O libertarianismo tem uma forte adesão nos Estados Unidos e se baseia na obra de autores como Friedrich Hayek, Murray Rothbard e Robert Nozick.
Mas parece que o único lugar em que é realmente possível ser libertário é os EUA. Nesse aspecto, o país tem uma condição muito própria. Por outro lado, mesmo nos EUA o libertarianismo só parece durar até um certo ponto, vide as iniciativas recentes em prol da regulação de IA no país.
Isso pode nos levar a indagar se, antes de mais nada, o pressuposto dos libertários é possível. É natural que uma tecnologia surja sem quaisquer amarras e à medida que o tempo passe a necessidade acaba se impondo e ela seja de alguma forma regulada. Já vimos isto muitas vezes.
Visto por este ângulo, o argumento libertário acaba parecendo algo infantil, como uma birra de criança diante da realidade que a frustra; ou uma pessoa que não quer assumir o fardo de ser adulta.

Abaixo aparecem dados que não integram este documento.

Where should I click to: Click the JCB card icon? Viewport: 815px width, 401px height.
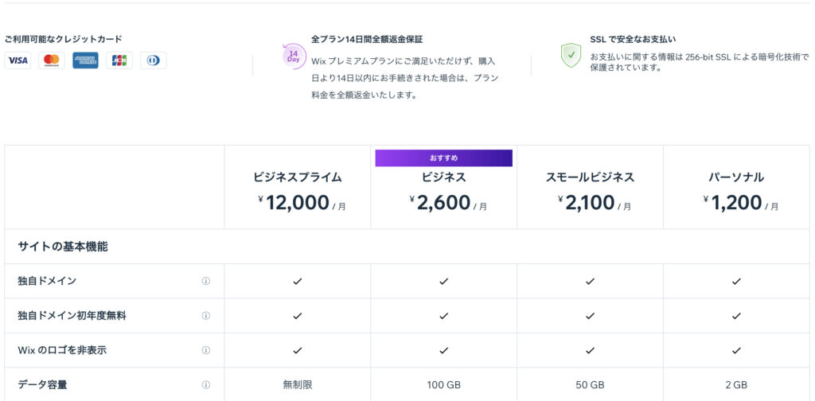click(x=119, y=60)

Novas Tecnologias como blockchain e IA alimentam os sonhos dos libertários. Balaji Srinivasan, por exemplo, defende a utilização da tecnologia para criar um novo tipo de Estado, o Estado de Rede (Network State), para o qual eventualmente poderíamos transferir a nossa cidadania.
Mas tudo isso fica muito difícil quando você tem que enfrentar quem detém a força bruta da polícia, do exército, ou seja, aqueles que têm consigo o controle do Estado e do direito.

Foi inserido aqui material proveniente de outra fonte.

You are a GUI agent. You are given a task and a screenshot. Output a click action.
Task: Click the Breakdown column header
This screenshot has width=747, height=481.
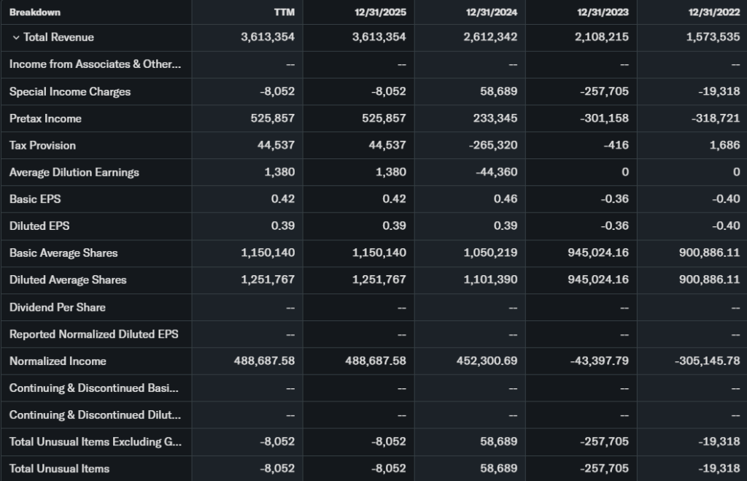tap(35, 12)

Por outro lado, as consequências do libertarianismo acabam, de fato, sendo positivas para a inovação. Sem quaisquer amarras, se inova mais facilmente e de forma mais rápida. Isto é inegavelmente uma vantagem. A crítica das eventuais consequências perversas da regulação também é um ponto interessante do argumento libertário.

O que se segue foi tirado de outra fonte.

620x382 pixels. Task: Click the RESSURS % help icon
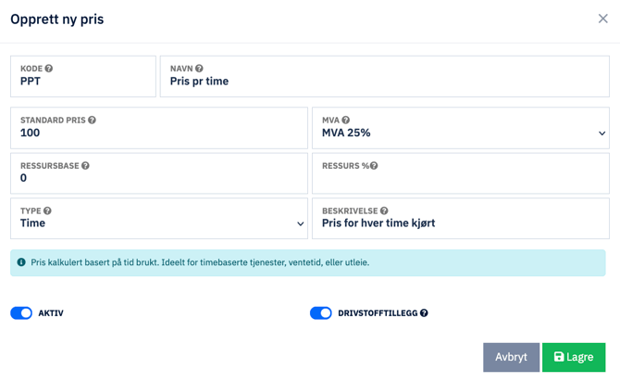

Mas talvez o libertarismo sirva mesmo apenas para um país como os EUA, em que a inovação faz parte do dia a dia, do modo de ser, da cultura do país. Por isso a receita libertária para uma tecnologia como a IA soa tão insólita para nós brasileiros e para os europeus — que normalmente tomamos como modelo. Compartilhamos o direito e a incapacidade de inovação no campo da IA.
O cenário político mundial em matéria de IA pode ser resumido da seguinte maneira. Os líderes do desenvolvimento da tecnologia são Estados Unidos e China. A Europa já perdeu a corrida pela IA, está esmagada entre as duas superpotências e agora busca ser protagonista por meio da regulação da tecnologia. Curiosamente, a única chance da Europa inovar é pela regulação.
Talvez seja esta realmente a melhor postura para cenários como o brasileiro e o europeu: como não seremos os líderes na inovação, vamos pelo menos diminuir a chance dos acidentes — que podem aumentar quando você adota uma posição muito ousada. Não nos beneficiamos com os ganhos enormes da inovação, mas podemos sofrer menos com suas consequências prejudiciais.